(Stored data)
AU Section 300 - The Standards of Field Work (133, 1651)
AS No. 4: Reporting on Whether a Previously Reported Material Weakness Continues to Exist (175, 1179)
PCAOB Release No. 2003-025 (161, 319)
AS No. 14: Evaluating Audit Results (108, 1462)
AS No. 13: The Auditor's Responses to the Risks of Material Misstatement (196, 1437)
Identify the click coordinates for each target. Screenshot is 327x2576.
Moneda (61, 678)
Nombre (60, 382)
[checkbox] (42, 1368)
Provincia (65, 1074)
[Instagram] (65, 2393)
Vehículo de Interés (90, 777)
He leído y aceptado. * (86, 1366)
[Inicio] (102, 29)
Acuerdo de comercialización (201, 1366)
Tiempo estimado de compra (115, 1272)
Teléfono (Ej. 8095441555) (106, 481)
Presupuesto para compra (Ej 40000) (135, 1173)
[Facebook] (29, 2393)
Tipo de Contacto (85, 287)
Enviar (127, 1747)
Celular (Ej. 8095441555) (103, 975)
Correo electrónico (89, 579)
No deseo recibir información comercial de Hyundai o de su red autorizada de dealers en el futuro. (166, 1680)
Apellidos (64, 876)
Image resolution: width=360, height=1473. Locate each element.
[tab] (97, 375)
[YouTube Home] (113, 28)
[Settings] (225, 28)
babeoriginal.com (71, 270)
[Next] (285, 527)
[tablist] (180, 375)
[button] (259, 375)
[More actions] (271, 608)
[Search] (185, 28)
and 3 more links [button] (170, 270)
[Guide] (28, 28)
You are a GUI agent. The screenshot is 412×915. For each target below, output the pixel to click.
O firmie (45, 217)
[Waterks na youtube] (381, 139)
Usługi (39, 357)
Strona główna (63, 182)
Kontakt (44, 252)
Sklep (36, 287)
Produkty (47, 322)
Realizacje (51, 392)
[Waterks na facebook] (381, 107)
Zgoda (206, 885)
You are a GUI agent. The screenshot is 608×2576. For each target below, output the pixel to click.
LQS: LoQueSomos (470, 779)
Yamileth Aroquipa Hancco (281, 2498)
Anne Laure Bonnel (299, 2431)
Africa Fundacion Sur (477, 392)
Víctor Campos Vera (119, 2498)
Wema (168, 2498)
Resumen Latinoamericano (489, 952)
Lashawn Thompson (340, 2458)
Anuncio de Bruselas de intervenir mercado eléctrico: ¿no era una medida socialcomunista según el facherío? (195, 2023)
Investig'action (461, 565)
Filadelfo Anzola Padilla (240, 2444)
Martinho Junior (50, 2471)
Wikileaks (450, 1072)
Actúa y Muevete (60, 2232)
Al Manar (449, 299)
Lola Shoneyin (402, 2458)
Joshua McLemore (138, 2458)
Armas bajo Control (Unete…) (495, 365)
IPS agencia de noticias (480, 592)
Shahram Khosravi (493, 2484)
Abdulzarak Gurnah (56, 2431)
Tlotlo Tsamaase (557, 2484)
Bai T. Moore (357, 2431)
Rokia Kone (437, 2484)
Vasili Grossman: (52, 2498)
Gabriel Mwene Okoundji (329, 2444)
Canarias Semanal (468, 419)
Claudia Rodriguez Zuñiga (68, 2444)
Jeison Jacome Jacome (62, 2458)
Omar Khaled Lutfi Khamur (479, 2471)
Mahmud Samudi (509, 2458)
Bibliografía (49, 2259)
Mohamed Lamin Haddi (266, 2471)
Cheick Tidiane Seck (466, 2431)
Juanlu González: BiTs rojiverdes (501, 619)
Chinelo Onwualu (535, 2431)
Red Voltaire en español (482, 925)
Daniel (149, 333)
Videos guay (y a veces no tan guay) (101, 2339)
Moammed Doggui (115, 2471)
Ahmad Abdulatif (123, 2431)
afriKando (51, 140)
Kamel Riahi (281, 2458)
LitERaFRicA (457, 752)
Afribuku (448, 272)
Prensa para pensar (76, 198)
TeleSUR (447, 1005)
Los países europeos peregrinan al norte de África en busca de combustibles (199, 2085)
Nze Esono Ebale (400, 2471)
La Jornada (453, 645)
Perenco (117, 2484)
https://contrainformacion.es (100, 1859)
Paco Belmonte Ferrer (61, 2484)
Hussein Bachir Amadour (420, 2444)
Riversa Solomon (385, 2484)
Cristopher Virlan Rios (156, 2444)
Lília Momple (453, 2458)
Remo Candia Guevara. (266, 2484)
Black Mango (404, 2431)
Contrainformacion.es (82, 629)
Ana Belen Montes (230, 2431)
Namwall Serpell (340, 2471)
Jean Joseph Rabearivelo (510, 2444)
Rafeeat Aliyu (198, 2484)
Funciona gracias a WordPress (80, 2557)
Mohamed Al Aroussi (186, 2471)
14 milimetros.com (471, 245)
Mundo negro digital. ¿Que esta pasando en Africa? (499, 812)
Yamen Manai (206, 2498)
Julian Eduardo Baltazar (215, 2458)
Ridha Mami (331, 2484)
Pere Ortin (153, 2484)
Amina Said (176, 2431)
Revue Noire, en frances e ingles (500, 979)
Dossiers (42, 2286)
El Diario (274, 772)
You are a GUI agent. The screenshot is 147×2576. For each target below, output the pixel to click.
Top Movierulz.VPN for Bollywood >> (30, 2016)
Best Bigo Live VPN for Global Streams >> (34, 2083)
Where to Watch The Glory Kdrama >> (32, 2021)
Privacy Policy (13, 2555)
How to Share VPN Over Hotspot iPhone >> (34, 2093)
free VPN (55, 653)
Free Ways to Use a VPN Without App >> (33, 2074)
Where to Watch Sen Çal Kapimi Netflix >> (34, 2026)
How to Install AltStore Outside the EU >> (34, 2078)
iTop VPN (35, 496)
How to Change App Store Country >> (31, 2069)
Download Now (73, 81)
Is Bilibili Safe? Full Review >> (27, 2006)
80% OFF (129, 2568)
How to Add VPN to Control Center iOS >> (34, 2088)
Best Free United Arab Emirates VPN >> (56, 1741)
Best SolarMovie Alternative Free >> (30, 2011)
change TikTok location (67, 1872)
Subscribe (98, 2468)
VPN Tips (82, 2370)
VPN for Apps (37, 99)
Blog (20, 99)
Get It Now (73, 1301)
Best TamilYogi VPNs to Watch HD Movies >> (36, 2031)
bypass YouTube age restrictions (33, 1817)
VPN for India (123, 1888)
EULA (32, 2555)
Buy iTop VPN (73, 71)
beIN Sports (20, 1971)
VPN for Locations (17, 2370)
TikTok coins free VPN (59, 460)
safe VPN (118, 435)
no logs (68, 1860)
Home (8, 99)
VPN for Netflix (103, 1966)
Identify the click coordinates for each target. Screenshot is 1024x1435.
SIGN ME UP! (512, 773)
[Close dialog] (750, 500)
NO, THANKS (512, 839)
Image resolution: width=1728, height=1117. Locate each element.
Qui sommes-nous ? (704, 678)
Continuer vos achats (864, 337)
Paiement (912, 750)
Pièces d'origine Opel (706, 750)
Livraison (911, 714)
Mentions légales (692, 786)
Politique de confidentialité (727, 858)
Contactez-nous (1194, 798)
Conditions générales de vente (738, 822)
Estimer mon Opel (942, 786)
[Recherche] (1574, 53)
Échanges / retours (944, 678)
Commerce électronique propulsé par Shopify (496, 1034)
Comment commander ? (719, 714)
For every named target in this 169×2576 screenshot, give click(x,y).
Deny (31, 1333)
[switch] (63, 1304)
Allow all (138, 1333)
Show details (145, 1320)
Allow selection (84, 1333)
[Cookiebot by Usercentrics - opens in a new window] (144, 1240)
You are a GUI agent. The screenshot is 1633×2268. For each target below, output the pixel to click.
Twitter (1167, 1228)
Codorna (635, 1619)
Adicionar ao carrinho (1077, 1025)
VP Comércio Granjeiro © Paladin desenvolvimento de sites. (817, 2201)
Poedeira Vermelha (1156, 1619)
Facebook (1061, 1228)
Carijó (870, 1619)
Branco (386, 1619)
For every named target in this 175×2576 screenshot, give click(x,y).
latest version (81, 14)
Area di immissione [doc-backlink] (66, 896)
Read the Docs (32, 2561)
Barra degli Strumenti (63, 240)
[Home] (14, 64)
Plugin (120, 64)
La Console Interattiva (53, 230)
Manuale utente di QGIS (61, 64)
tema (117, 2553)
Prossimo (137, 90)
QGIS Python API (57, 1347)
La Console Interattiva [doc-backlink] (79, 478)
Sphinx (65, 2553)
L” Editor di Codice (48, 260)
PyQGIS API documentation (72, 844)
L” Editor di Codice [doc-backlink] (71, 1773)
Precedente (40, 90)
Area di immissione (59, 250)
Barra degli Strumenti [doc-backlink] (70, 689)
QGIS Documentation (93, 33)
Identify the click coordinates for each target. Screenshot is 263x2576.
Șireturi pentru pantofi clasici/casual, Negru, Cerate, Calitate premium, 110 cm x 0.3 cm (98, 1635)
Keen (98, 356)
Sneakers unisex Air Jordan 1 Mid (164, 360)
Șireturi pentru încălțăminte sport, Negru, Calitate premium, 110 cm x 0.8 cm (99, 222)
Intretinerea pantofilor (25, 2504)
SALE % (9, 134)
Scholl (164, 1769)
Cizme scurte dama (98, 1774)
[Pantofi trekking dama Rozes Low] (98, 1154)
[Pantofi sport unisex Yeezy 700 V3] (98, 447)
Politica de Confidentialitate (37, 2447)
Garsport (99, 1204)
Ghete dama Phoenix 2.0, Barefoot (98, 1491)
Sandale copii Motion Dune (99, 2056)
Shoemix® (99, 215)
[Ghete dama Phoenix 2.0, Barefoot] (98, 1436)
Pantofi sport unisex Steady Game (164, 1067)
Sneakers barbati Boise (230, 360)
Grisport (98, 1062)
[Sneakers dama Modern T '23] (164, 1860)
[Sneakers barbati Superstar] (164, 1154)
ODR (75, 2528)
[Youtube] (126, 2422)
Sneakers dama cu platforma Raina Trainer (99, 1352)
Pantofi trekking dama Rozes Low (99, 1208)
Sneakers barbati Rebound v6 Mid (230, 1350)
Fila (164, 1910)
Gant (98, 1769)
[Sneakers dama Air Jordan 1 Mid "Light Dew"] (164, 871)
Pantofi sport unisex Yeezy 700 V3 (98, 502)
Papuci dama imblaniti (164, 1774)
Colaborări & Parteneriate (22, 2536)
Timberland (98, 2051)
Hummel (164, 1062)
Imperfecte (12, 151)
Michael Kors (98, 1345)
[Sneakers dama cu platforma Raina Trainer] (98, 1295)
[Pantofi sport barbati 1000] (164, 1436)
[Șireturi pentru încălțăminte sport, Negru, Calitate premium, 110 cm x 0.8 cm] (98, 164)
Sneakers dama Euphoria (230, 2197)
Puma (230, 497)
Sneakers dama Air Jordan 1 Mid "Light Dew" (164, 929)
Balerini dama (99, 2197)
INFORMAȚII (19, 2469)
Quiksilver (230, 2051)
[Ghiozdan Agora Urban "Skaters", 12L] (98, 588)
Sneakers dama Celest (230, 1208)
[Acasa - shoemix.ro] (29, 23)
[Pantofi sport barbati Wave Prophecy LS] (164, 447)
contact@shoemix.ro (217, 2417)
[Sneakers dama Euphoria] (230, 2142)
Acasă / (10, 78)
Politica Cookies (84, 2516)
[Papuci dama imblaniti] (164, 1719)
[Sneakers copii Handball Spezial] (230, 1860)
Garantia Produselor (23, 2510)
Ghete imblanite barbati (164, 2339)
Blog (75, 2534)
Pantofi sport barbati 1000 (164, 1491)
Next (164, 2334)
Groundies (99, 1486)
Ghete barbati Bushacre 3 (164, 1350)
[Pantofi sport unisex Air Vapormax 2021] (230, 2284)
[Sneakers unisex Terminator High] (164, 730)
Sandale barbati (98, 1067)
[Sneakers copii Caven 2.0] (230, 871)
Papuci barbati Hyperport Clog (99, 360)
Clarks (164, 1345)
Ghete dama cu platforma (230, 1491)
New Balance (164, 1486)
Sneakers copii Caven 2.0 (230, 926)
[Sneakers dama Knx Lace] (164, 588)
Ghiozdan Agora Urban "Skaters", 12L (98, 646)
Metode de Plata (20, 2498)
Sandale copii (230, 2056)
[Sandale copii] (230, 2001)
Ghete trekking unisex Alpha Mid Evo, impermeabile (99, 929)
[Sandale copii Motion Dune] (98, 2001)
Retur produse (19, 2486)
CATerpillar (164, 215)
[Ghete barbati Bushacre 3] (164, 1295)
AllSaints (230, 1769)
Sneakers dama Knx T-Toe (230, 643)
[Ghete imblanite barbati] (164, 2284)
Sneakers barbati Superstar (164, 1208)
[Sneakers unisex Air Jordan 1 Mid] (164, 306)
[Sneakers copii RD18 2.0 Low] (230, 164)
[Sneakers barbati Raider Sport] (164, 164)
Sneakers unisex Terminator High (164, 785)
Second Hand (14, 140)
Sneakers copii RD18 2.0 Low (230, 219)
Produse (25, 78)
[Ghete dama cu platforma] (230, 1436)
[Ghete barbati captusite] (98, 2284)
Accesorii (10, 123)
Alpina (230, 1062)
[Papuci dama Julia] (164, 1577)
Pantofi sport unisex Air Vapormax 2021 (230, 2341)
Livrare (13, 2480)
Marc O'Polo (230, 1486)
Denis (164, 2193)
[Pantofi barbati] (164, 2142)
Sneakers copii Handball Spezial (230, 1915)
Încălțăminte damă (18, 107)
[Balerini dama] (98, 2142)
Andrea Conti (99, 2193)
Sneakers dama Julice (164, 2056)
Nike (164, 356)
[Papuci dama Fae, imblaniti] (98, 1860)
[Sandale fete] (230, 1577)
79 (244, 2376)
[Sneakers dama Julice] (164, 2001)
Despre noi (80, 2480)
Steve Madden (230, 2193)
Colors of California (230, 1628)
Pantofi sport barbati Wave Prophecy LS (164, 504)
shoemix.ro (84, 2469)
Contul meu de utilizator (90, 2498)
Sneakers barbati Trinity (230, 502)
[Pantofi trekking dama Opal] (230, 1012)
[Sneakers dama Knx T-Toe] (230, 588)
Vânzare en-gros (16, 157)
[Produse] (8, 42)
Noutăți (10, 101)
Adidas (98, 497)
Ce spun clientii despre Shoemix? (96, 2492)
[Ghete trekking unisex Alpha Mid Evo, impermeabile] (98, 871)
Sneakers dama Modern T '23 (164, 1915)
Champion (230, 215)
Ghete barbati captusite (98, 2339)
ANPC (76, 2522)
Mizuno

> [WHAT YOU HAVE TO DO] Retype exactly, and only, the lines above from the one where "[Sneakers dama Modern T '23] (164, 1860)" occurs up to and including the one where "Quiksilver (230, 2051)" occurs.

> [REPLY]
[Sneakers dama Modern T '23] (164, 1860)
[Sneakers barbati Superstar] (164, 1154)
ODR (75, 2528)
[Youtube] (126, 2422)
Sneakers dama cu platforma Raina Trainer (99, 1352)
Pantofi trekking dama Rozes Low (99, 1208)
Sneakers barbati Rebound v6 Mid (230, 1350)
Fila (164, 1910)
Gant (98, 1769)
[Sneakers dama Air Jordan 1 Mid "Light Dew"] (164, 871)
Pantofi sport unisex Yeezy 700 V3 (98, 502)
Papuci dama imblaniti (164, 1774)
Colaborări & Parteneriate (22, 2536)
Timberland (98, 2051)
Hummel (164, 1062)
Imperfecte (12, 151)
Michael Kors (98, 1345)
[Sneakers dama cu platforma Raina Trainer] (98, 1295)
[Pantofi sport barbati 1000] (164, 1436)
[Șireturi pentru încălțăminte sport, Negru, Calitate premium, 110 cm x 0.8 cm] (98, 164)
Sneakers dama Euphoria (230, 2197)
Puma (230, 497)
Sneakers dama Air Jordan 1 Mid "Light Dew" (164, 929)
Balerini dama (99, 2197)
INFORMAȚII (19, 2469)
Quiksilver (230, 2051)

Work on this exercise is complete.